BEGIN

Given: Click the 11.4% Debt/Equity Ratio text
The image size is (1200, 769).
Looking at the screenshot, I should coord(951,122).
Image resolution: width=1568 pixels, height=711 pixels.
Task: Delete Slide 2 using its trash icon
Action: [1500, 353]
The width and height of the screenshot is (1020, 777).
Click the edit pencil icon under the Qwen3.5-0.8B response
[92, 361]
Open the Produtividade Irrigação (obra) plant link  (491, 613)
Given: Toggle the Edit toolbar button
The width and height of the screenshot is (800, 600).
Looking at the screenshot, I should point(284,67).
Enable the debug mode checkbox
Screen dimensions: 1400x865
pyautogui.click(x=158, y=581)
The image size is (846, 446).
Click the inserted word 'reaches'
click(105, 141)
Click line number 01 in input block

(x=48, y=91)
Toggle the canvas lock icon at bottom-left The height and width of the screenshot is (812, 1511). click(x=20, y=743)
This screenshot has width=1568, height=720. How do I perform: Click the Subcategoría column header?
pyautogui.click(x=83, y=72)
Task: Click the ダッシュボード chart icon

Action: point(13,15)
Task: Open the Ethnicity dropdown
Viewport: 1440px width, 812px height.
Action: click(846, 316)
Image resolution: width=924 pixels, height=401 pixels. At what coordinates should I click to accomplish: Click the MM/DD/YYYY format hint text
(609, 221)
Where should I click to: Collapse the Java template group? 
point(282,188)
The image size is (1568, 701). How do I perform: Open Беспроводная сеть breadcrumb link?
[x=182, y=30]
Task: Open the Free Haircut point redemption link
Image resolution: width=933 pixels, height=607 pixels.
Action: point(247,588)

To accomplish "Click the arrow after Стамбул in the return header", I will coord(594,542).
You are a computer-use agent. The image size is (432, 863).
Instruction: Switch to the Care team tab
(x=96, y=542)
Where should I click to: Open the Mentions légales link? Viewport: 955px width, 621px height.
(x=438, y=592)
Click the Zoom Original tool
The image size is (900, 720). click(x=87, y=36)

END

WHAT TO WORK ON:
In the material above, find every line with the word "Given" and show it.

ANSWER TO THIS TASK:
Given: Click the 11.4% Debt/Equity Ratio text
Given: Toggle the Edit toolbar button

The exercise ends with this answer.